二重に視界がぼやけていた。あと背景に電灯が見えていた。そして俺はひどく感傷的になっていた。それらの理由は加味されるべきだと思う。けれど結果から言おう、俺はその瞬間、目の前に、天使を見ていた。坊主頭の天使を。天使は俺にひどくやさしく微笑みかけ、俺に手をさしのべ、俺の頭をぎゅっと抱いた。汗とスポーツドリンクの匂いがした。
「ごめんなさい、隠してること、知ってました」
なんで、ここ。俺はそう言ったと思う。言えていたかどうかはわからない。でも言おうとした。
「わかんないですよ、わかんなかったんで、ずっと、探してました。なかなか見つけられなくて、すいません。でも、見つけた。よかった」
しってたって。
「だってショーゴさん、来るなって言ったってさ、ショーゴさんとこ行かなくたってコンビニよそにもあるし、ニュースも流れるし、ショーゴさん、あんたちょっとばかだよ」
ばかはおまえだよ。
「うん」
ばか。
「うん」
ばか。
「うん」
タケルは暖かかった。俺はずいぶん冷たい人間で、だからこんなときに話を聞いてくれる相手ひとり知らなくて、そもそも、話したいことなんて、思いつきもしないのだった。だけど俺は、だれかに、探してもらいたかったのかもしれないと思った。こんなふうに誰かに探されて、そして見つかりたかったのかもしれなかった。公園は流刑地のように寒かった。タケルはポケットからなにかを取り出して、俺の、冷えた、むきだしの手におしつけた。とても熱かった。ココアの缶だった。俺は鼻水をすすった。
そして俺はココアにむかって祈りを捧げるようにうずくまり、笑った。
タケルが俺の腕をつかんでいる。タケルも酔っているのだろうか、そんなはずはない、タケルは立派なスポーツマンだから、酒なんか飲ませるわけにはいかないのだ。だからタケルが俺の腕をつかんでいるのは、俺を逃がさないためなのだろう。俺はうれしくなって笑った。
「霧があるから、すごく、明るく見える」
「うん。おまえもそうか。俺が酔ってるからじゃないんだな」
「ショーゴさん普段ビール一杯しか飲まないのに、無理するから」
「無理、無理はしてない、断じて、楽しかったから、飲んだだけだ」
「それが無理してるっていうの。まったくさあ。ひとりで行かせなくてよかった」
どこか遠くへ行きたいと俺が言った時、じゃあ俺も行くよとあたりまえのようにタケルは言った。おまえ部活あるだろう、いま予選の最中だろうと言っても聞かなかった。結局、タケルの夏休みがはじまるまで、逃避行は延期された。チケットを買ってやると言ったのに、タケルは頑固に首を振った。ホテルはおごってやるつもりだった。俺はそれなりに小銭を貯めているのだ。仕事以外に楽しみもなかったから。

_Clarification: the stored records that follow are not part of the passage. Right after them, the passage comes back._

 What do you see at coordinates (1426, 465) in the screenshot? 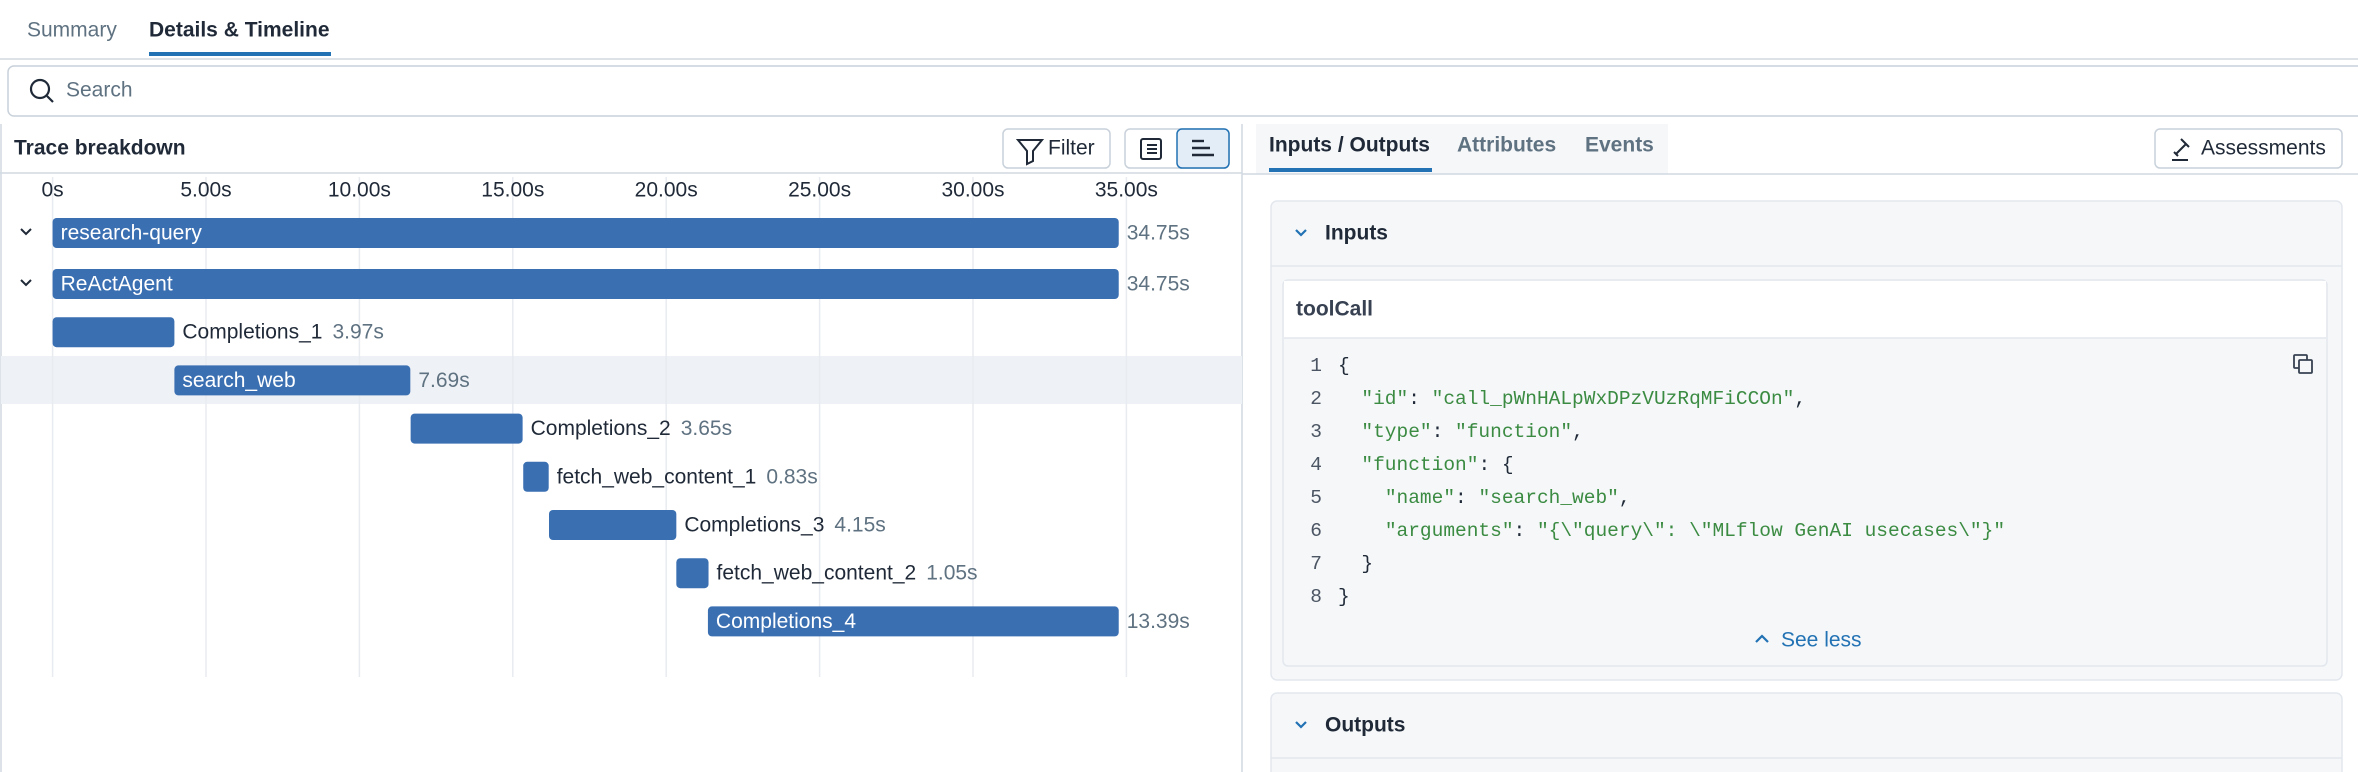
I see `code-line: "function": {` at bounding box center [1426, 465].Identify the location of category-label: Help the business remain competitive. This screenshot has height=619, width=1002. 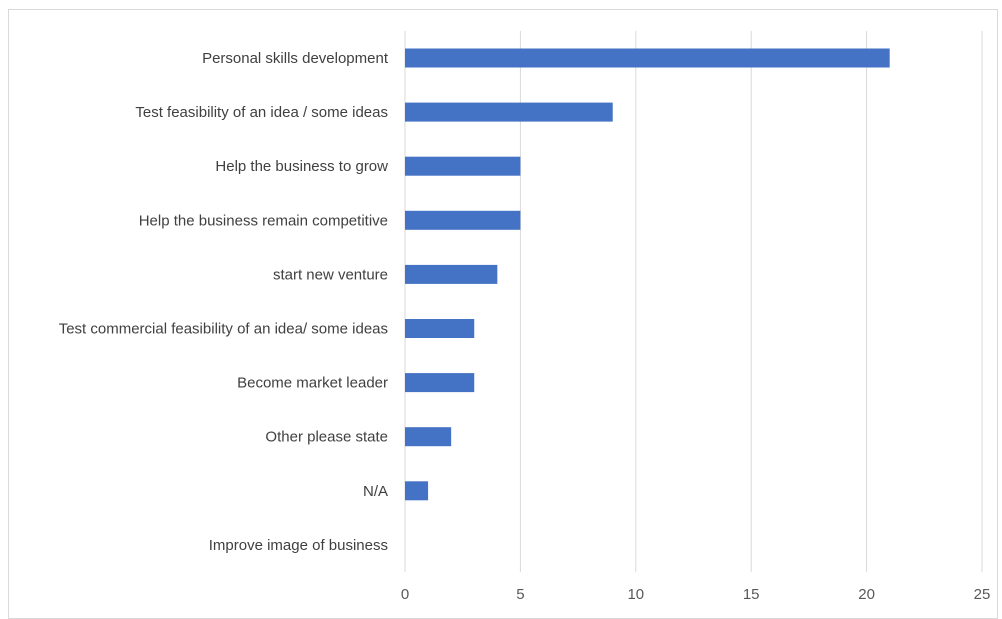
(264, 220).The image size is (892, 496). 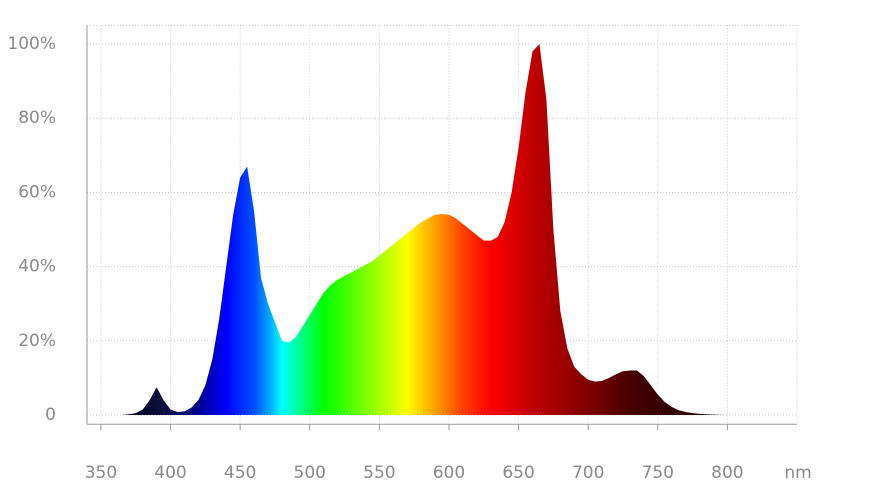 I want to click on x-tick-label: 750, so click(x=658, y=473).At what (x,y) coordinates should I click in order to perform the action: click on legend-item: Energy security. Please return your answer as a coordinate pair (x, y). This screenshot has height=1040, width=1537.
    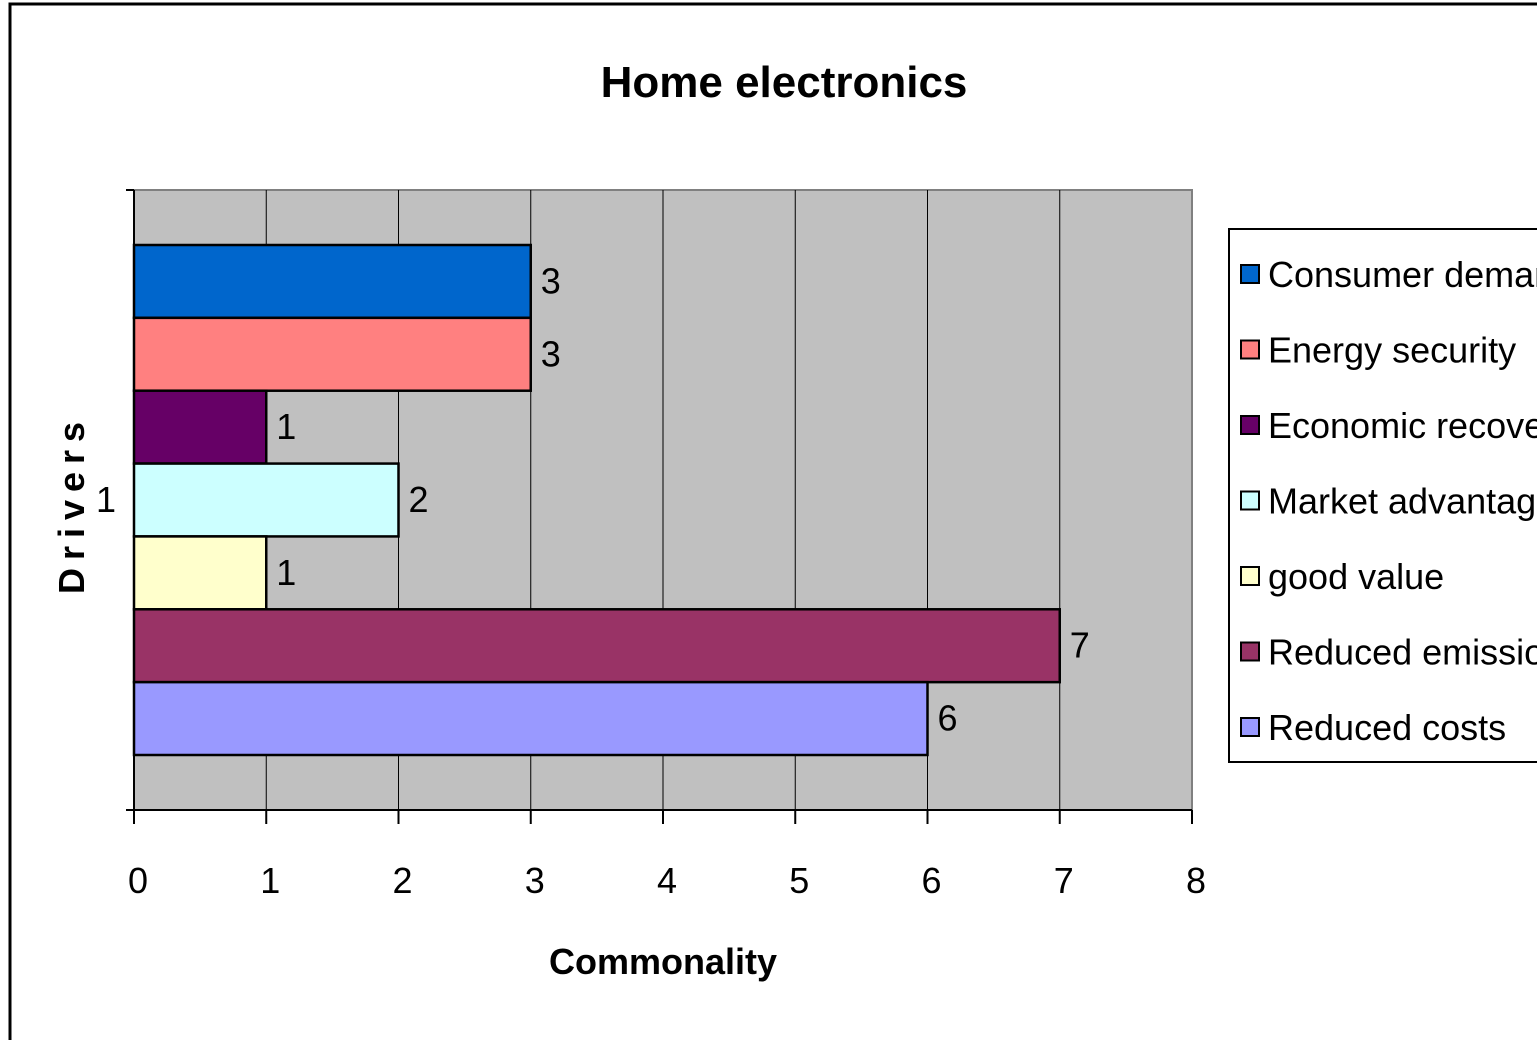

俺は天使を見たあの日から、燻らせている感情があり、それはずっと秘密にしておくべきだろうと思っていた。けれど目の前が白くけぶるように輝いていて、腕を大切なもののように掴まれていると、決心がぐらついた。このまま逃げ続けることができたらいいのにと思った。おまえは帰らなくちゃならない、おまえは現実を生きなくちゃならない、おまえはすこやかに育ち続けなきゃならない、けれど俺はこのまま、どこへ流れていっても、いいのだと思った。守るべきものなんてはじめからなかった。
公園の寒さを俺は思った。どこまで逃げてもあんなに寒い場所には辿り着かないだろう。だから俺はずっと幸福だろうと思った。おまえがあの時俺を抱いてくれたあの暖かさがある限り、俺は幸福だろうと思った。だから俺は笑って、言った。